Expedition Content

Expedition Content
January 7th 2022

Sound is, famously, often ignored in film criticism, and in cinephiles’ romanticization of the cinematic experience it’s similarly overlooked in favor of the fabled “Big Screen.” But as evidenced by the ill-timed and too-short theatrical run of Memoria (2021) last month, cinema’s sonic register lays claim to a considerable number of affective possibilities all its own and quite apart from the visual one. Film theorists have long made wild, contradictory, and sometimes supernatural assertions about the complex experience of film sound, but it’s no great stretch to contend that the cinema’s sonic envelope offers riches that few film-bro, man-cave home theaters can replicate (which is part of the reason no one can understand dialogue these days).

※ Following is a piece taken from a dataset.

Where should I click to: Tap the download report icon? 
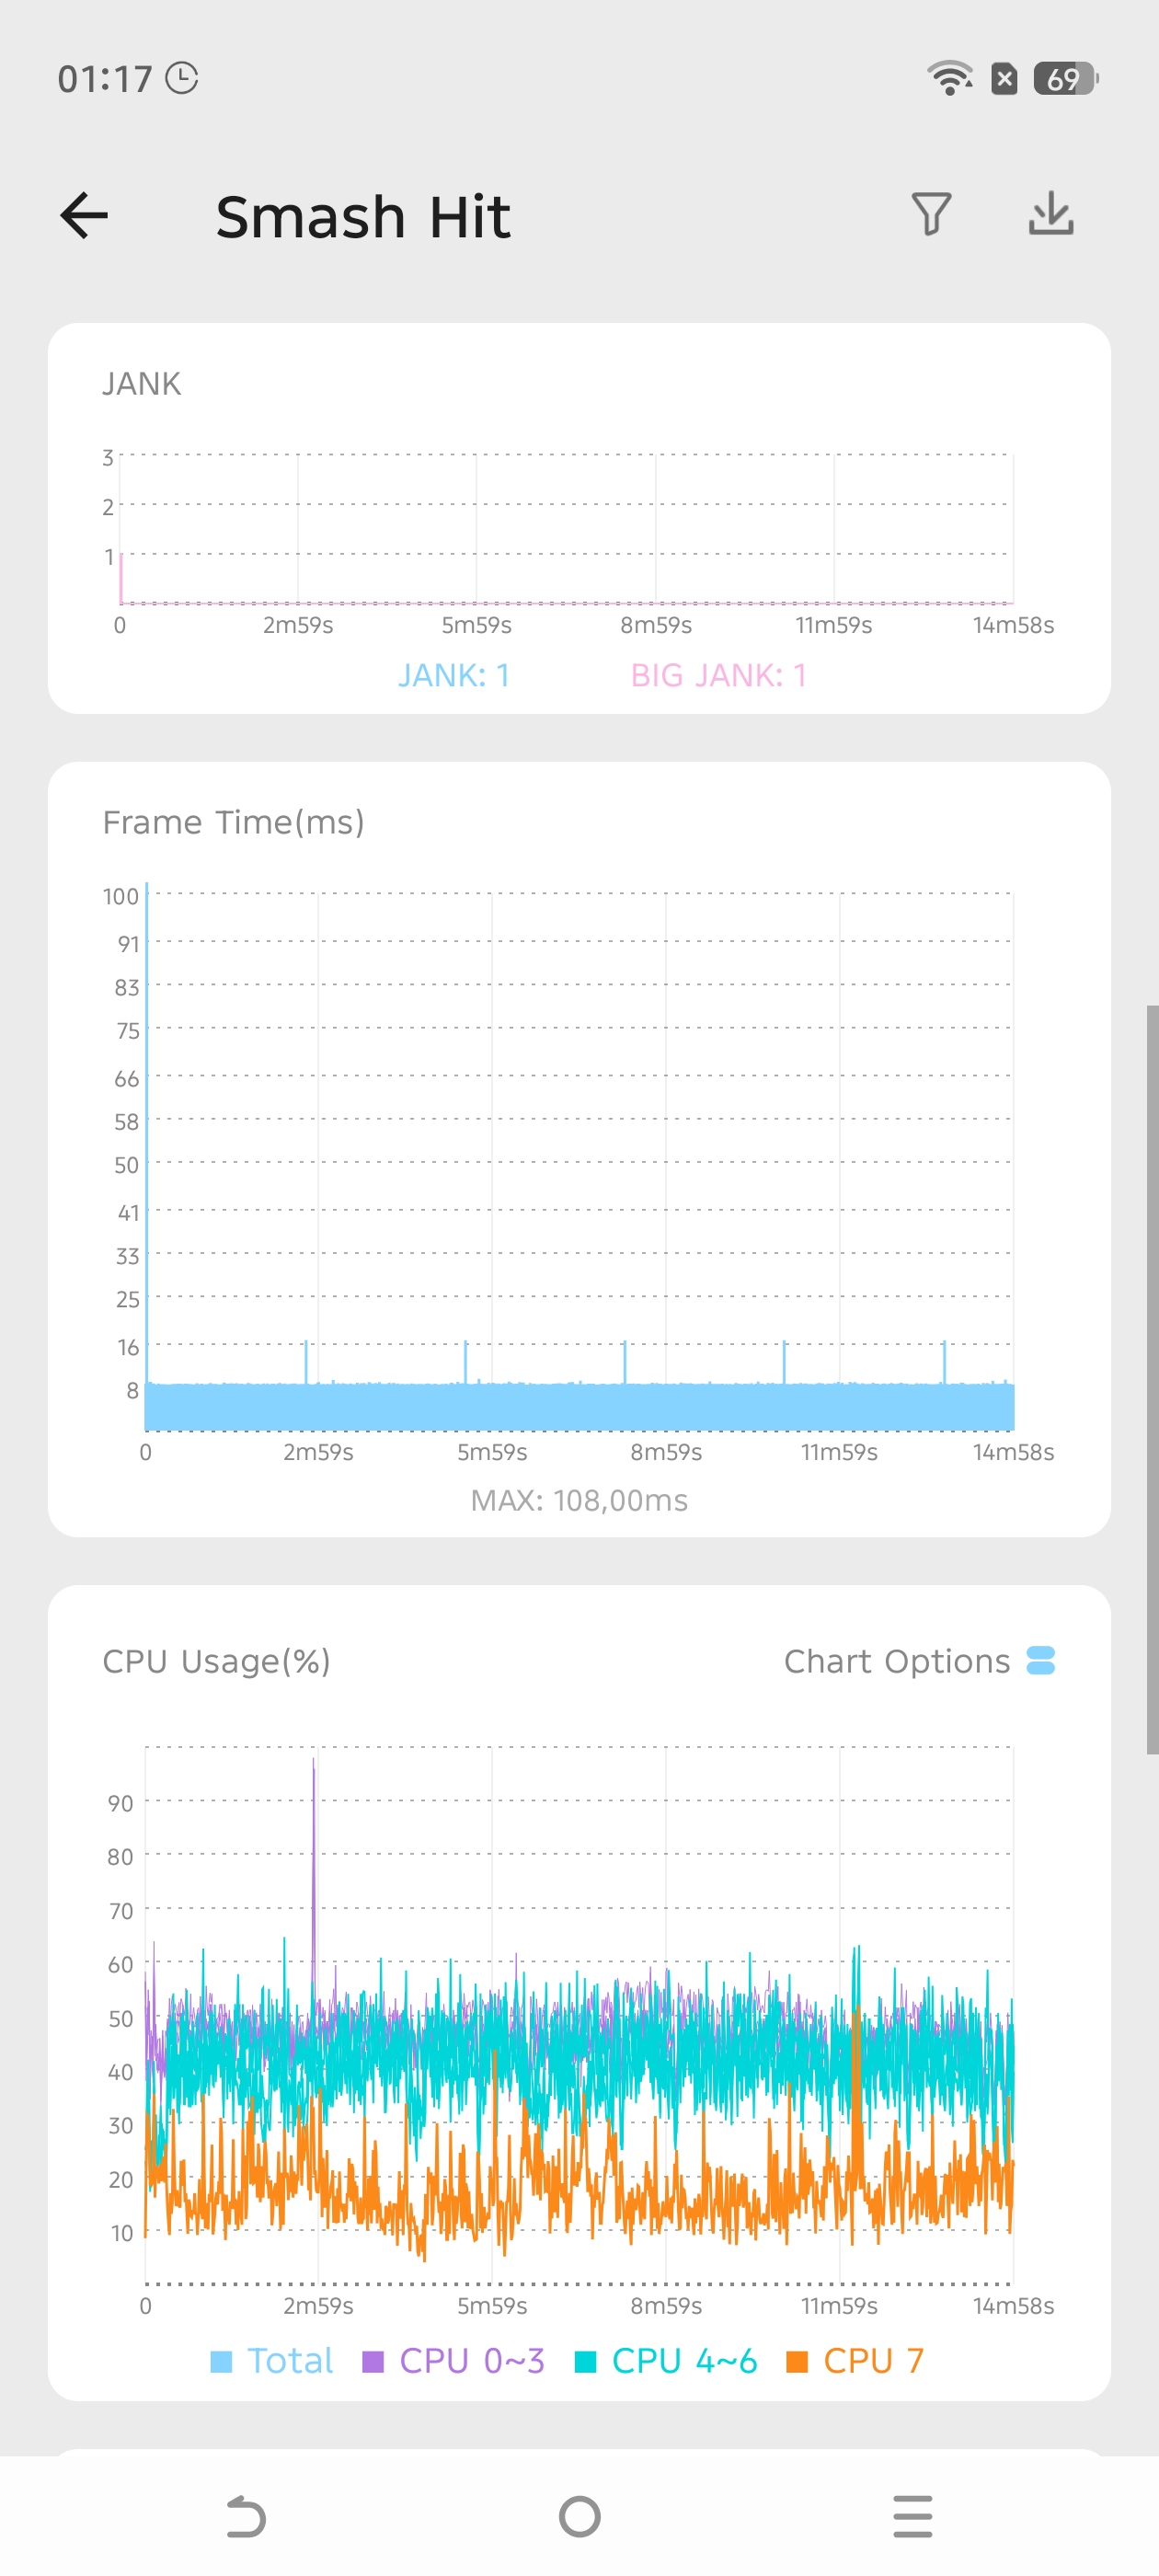[1051, 214]
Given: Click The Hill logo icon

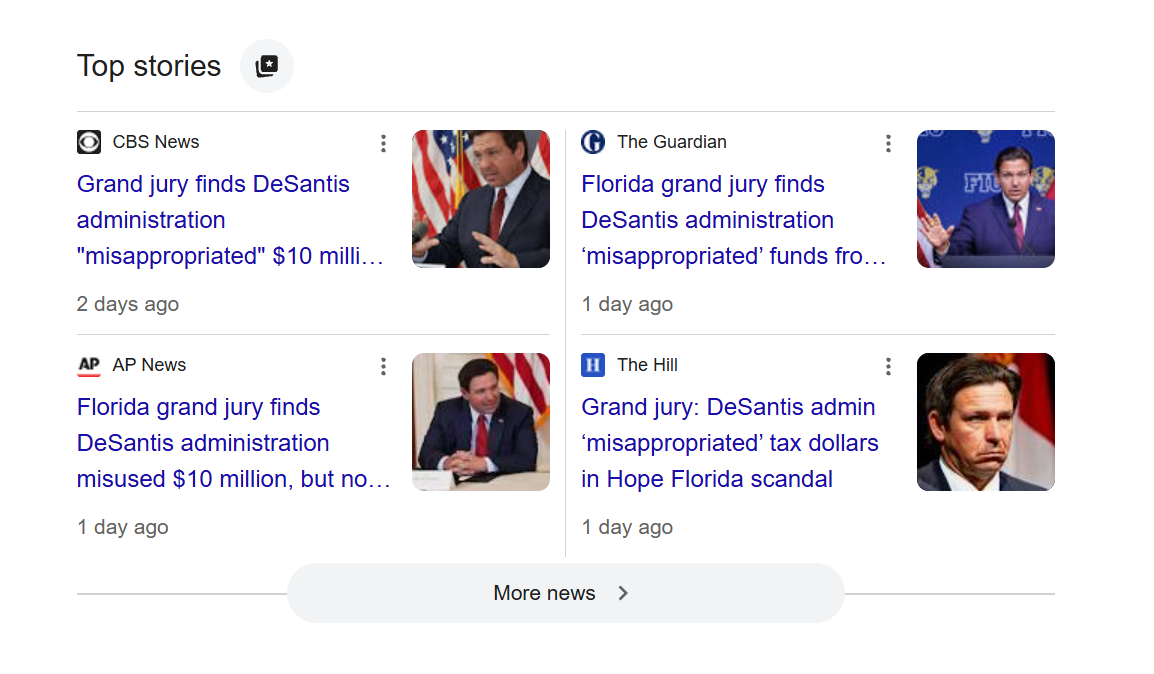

Few recent films have explored the possibilities of a sonic cinema as methodically as Ernst Karel and Veronica Kusumaryati’s Expedition Content (2020), a nearly image-free film, produced under the auspices of Harvard’s Sensory Ethnography Lab. It offers a radical counter-ethnography, using the aural record produced by a 1961 study of what is now West Papua, sponsored by the same university’s Peabody Museum, among other nefarious institutions. Deprioritizing the many visual materials associated with this journey, which include the legendary ethnographic film Dead Birds (1964) by the expedition’s organizer Robert Gardner, Expedition Content joins the ranks of a small corpus of “imageless” films that includes Derek Jarman’s Blue (1993) and Jeff Perkins’s Movies for the Blind, Volume 2 (1999). (These films and several of Gardner’s play in a program parallel to Anthology Film Archives’ run of Karel and Kusumaryati’s film.)

The Harvard-Peabody expedition to what was then Netherlands New Guinea, organized by Gardner with support from the Dutch colonial government, had the team—and their battery of cameras, microphones, and reel-to-reel tape recorders—occupying the Baliem Valley for five months to document the Hubula people (also known as the Dani). Gardner was in illustrious and prolific company, including the writer (and CIA mole) Peter Matthiessen (whose Under the Mountain Wall documents the trip), and Life magazine photographer Eliot Elisofon. It’s Elisofon’s voice we hear at the start of the film, expounding on the need to make images “for scientific purposes,” “to create reality or a sense of reality” in their documentation of the Hubula, an image that is “natural” instead of “false.” (Gardner, when asked if he agrees, begins, “Not exactly…” before the tape cuts him off.)

But the visual and textual record of the expedition, extensive though it is, isn’t Karel’s and Kusumaryati’s concern. Instead, the content of Expedition Content is primarily aural, remixing the thirty-seven hours of audio recordings made by oil heir, governor’s son, and recent Harvard grad Michael Clark Rockefeller along the way. (Rockefeller himself, whose great-grandfather John D.’s Standard Oil had partnered with Royal Dutch Shell to exploit the country’s resources, would disappear somewhere along the southwestern coast of New Guinea on a separate expedition later that year.) Using Rockefeller’s recordings, Karel and Kusumaryati locate and intensify the complex natural and communal soundworld of the Hubula as it’s interpreted—and interrupted—by their visitors from Cambridge. Animal grunts and scratchings, songs, and rainstorms meet machine noise and little artifactual blips and textures of the tape recording, and of course, the interplay of voices—both of the explorers and of their local ethnographic “subjects.” Some of the chatter is banal or expository, as in Rockefeller’s identifications of the sounds he’s recording. Other moments reveal the kind of toxic Boston-Brahminicity one might expect from a group of intrepid white explorers, as in the recording of a drunken birthday party in which they use makeshift instruments in order to approximate jazz, converse in blaccents for comic effect, and explore the possibility of getting “a piece of ass.”

Expedition Content isn’t entirely avisual: it makes sparing use of on-screen text (mostly translations), as well as a minute-and-a-half shot by Gardner. In this footage, shot from inside a cave, silhouetted figures stand before a line of trees at the cave’s mouth, while in the foreground flames dance in a deep field of black along amid blue scratches on the film’s emulsion. Arriving late in Karel and Kusumaryati’s anti-ocularcentric film, these images lose much of their power and their certainty as records of an ethnographic gaze. Expedition Content’s effect, then, is not only to reorient our senses, to make us listen more attentively, but also to sap some of the strength of the image, and so to force us to attend more closely to the dynamics of power that produced these records in the first place.

Expedition Content screens January 7–13 at Anthology Film Archives.